++++ Extract

Starting out, let me explain why there wasn’t a mass walkout and I am the only one that quit despite us basically being terrorized and treated like slaves. The job market was in shambles in my city at that time with something like a 40% unemployment rate. I knew someone with a doctorate degree in theoretical physics working at a local fast food joint as it was literally the only place hiring. To quit any job, no matter how bad, was financial suicide and a guarantee that you would not find a new one.
I always worked customer service, food service, and hospitality. At 24, I decided it was time to find a job with benefits and potential for career advancement, and I took a job with a global monstrosity that started out as a mom and pop store. I felt right at home.
I worked hard and constantly took the worst jobs and the worst days off to make sure I would be there on the weakest staffing days to rub elbows with management. It worked, and ten months in I found myself with an offer to promote to low-level management starting January 1.
Starting the weekend before Thanksgiving, the overnight manager started to under-staff shifts — to preserve his end-of-year bonus — and acted surprised when people called out. He would then bully us into staying over with threats of write-ups for not finishing our “assigned tasks.” Upper management was notorious for just signing off on write-ups without looking into their validity, so each staff being assigned 13+ hours of labor to complete in 6 hours was no defense. Since an employee could only get two of those write-ups in a rolling 13-month period before termination, we all would stay over, as well as skip our breaks and lunches to finish.
But there was a catch: since any approved overtime would count against his $73,000 bonus — approximately $0.11 per approved hour — he would never file the approval forms for the OT. This meant that it was considered unapproved, meaning that we were required to get approval to cut hours off our regular shifts to equal out what we stayed over. He, of course, never approved us to cut those hours.

++++++++

> _Tasks for this exercise_:
a: In the workplace story, how much was the overnight manager's end-of-year bonus?
b: Translate this sentence from the workplace story into Spanish: "I always worked customer service, food service, and hospitality."

++++ Information shown

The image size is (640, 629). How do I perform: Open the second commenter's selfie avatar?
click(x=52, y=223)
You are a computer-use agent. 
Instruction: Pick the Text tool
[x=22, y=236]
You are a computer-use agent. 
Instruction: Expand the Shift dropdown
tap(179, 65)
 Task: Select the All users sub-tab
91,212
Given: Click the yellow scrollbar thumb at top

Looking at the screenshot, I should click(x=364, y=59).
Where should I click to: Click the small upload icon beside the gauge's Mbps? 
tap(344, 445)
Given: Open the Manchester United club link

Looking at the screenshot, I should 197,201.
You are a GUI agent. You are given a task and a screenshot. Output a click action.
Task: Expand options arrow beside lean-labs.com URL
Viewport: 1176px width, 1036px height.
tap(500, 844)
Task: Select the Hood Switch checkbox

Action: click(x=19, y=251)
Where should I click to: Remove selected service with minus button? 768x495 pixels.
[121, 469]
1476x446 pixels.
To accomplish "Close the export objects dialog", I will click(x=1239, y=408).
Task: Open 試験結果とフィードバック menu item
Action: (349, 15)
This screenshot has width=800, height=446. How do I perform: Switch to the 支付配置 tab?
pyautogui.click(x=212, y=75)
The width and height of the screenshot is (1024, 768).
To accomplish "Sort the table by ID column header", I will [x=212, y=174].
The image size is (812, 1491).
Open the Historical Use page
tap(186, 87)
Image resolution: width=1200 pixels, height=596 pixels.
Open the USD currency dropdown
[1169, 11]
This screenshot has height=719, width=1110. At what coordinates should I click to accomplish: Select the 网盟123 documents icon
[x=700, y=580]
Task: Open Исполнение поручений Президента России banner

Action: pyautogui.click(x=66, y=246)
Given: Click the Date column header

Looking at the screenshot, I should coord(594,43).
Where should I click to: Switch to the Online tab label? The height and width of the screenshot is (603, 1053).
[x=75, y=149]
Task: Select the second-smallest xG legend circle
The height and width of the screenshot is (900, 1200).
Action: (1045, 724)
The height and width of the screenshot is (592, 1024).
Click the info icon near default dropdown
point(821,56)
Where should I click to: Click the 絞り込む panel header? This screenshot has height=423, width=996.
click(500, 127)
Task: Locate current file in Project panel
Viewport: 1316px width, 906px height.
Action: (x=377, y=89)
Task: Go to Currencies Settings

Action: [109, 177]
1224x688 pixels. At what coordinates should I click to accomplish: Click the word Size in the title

++++++++

> _Task results_:
a: $73,000

b: Siempre trabajé en atención al cliente, en servicio de comidas y en hostelería.